Anyhow, I just got back and I'm not so sure that I did well enough to pass both the Business Law and Fire Alarm. There were some strange questions there too. There was a funny one about an I-9 form and what constitutes a valid form of identification for a hired employee. I guess overall it wasn't too bad, I only needed to get 35 correct out of 50 so we will see in 2 weeks if I passed or not.

The Fire Alarms test was much easier. At least half of the answers needed were from the NEC. I think I got at least 35 correct there but you never know until you get the results in the mail.

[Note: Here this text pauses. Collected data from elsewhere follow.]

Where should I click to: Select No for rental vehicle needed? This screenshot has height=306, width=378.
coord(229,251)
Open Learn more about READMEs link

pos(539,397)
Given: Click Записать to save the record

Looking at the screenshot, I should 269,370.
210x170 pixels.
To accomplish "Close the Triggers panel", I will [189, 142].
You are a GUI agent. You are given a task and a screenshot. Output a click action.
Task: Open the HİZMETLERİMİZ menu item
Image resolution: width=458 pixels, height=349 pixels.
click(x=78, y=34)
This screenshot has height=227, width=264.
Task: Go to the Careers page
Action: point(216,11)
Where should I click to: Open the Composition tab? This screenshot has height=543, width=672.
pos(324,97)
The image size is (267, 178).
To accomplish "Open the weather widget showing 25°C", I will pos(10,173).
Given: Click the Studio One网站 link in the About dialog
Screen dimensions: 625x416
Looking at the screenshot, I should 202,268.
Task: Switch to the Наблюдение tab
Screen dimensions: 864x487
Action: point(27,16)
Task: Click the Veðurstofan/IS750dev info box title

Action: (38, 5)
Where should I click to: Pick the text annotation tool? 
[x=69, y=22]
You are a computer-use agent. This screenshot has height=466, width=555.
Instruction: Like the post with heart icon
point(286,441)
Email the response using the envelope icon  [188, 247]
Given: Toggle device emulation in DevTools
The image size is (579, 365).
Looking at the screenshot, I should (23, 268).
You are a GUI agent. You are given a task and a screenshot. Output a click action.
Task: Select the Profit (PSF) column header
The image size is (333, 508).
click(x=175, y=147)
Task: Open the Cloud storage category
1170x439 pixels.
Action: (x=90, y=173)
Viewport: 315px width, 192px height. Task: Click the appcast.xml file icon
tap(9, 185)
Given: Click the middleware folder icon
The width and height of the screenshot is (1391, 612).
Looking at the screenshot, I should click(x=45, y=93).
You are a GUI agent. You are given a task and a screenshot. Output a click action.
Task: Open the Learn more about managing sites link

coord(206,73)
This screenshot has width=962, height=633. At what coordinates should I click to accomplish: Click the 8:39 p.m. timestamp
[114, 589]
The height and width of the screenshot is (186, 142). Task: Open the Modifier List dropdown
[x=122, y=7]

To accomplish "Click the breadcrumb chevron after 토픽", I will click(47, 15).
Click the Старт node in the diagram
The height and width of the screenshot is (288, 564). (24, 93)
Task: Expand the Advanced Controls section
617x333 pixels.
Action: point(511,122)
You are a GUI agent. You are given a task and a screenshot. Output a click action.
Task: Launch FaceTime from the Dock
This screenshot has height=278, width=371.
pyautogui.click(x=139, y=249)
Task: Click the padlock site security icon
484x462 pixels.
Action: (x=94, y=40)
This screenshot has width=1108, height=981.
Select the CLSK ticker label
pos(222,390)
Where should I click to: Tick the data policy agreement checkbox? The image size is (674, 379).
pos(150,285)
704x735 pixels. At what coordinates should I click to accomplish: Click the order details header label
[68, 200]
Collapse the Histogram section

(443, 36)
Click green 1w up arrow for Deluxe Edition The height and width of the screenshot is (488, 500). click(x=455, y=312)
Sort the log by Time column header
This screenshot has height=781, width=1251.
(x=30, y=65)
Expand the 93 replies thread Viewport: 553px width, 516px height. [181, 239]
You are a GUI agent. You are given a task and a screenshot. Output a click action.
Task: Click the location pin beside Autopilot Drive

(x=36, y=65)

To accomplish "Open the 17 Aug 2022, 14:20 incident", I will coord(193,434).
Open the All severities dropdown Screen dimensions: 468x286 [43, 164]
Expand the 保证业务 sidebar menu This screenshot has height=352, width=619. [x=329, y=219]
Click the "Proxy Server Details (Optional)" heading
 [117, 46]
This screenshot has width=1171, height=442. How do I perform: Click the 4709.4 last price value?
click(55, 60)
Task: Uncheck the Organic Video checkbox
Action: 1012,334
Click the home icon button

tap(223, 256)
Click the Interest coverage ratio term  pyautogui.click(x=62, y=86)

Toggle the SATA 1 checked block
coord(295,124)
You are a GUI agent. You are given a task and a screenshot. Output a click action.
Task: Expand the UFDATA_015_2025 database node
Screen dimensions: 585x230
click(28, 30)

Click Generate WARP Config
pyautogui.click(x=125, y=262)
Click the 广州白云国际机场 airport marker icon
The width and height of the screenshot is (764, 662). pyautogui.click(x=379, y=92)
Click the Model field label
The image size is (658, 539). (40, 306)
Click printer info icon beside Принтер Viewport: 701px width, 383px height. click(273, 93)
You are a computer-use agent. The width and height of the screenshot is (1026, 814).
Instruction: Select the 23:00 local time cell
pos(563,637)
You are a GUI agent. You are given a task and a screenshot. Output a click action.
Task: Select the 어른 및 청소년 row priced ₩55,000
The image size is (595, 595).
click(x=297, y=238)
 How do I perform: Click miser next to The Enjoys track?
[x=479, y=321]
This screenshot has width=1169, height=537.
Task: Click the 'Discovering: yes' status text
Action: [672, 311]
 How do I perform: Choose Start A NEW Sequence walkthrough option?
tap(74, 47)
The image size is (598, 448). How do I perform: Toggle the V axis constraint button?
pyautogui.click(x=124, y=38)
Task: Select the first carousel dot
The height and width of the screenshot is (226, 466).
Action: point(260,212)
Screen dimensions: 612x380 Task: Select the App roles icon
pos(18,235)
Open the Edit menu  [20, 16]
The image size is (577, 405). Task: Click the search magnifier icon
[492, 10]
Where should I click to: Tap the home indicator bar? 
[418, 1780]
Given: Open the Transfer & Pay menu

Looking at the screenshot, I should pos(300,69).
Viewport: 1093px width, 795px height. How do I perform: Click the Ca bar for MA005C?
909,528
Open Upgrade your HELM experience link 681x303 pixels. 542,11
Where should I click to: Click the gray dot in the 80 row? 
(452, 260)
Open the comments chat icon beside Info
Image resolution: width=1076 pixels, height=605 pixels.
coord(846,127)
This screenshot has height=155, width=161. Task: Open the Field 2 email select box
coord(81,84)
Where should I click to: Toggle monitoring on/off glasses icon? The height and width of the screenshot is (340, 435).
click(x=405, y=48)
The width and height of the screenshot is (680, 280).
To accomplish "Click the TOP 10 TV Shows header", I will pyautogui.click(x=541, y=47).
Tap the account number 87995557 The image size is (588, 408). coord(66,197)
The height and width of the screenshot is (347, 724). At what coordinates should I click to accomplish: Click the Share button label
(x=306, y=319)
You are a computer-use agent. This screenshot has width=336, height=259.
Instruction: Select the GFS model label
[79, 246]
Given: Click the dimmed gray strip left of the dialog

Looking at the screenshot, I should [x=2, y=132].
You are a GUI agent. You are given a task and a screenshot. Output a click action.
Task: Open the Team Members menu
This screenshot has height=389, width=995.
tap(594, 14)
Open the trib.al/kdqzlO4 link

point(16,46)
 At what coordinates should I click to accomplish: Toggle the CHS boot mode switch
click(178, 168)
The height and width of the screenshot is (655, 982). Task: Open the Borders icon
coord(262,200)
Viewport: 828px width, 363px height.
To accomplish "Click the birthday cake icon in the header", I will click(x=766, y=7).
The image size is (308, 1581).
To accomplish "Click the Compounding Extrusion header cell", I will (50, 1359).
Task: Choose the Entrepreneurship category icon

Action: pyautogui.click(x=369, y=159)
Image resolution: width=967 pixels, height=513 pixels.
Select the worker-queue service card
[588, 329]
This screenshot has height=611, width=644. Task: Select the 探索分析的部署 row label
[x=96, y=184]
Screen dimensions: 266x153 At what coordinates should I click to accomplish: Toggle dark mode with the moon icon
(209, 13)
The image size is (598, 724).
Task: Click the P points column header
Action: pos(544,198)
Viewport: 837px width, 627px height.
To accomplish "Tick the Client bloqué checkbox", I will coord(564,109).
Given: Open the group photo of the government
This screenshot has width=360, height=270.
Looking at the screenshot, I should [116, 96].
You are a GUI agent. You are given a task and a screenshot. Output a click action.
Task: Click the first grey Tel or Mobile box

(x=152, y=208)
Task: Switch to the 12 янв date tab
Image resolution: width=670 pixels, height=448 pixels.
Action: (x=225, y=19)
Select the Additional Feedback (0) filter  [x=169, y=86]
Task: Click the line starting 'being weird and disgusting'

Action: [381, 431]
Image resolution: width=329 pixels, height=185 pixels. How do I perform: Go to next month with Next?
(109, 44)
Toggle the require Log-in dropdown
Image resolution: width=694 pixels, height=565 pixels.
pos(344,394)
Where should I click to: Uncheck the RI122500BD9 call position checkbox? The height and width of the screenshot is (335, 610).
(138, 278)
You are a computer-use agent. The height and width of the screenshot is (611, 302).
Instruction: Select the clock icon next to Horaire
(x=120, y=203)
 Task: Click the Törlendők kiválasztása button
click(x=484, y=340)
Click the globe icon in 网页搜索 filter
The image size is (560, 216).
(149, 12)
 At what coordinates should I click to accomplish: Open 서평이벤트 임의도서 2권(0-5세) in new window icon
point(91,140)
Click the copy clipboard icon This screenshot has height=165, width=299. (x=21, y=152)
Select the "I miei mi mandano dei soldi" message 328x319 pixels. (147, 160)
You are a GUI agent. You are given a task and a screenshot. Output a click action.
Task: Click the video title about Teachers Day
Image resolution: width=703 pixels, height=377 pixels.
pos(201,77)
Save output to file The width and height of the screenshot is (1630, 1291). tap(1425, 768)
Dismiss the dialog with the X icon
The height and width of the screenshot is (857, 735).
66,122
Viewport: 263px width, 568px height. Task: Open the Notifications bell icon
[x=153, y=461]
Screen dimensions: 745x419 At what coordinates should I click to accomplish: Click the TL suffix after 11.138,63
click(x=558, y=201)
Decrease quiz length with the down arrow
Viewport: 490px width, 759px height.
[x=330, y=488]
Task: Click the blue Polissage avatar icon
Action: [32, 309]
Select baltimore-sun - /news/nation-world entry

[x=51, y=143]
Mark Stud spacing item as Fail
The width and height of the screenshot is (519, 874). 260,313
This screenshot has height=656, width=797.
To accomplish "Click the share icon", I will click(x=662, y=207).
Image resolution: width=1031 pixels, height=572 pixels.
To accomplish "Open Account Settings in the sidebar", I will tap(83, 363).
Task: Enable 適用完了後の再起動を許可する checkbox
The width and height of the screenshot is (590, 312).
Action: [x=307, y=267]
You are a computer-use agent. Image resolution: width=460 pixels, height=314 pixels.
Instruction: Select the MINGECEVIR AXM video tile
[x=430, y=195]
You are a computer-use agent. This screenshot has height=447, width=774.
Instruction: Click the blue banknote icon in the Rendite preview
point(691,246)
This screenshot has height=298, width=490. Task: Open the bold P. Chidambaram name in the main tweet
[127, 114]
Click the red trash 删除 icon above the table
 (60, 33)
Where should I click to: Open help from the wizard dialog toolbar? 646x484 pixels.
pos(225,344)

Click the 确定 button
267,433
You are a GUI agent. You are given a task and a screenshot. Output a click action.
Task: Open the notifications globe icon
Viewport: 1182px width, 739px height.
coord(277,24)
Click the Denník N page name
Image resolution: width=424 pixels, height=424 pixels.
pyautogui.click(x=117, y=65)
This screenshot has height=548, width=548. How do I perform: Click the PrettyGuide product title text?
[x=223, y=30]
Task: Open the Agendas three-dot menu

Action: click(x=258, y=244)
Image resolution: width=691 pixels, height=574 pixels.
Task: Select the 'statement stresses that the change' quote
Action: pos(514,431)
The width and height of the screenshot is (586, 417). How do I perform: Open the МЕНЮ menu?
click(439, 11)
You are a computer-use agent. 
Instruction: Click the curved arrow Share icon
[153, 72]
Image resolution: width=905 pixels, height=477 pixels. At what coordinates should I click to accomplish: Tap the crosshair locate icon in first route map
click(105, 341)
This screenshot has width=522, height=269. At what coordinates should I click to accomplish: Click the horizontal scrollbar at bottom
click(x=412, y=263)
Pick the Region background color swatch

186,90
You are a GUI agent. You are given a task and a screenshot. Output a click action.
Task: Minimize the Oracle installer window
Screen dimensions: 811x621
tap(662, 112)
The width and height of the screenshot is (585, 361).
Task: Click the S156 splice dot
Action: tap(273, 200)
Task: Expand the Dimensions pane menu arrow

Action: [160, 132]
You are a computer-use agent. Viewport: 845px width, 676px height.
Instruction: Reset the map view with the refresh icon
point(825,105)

By the way, what is the minimum size dry-type transformer (120 volt), permitted in a suspended ceiling? I could not find that one. Infrared and ultrasonic detectors also through me for a loop.


----------



## macatawacab (Jan 1, 2009)

If there is a bad question, and it happens, you can file a protest on the question. Say you get the NEC and the lightning question is just not in there or the way the question was worded did not give a clear path to the right distractor as being the correct answer, the question could be tossed out. If it is tossed, then the scores move up.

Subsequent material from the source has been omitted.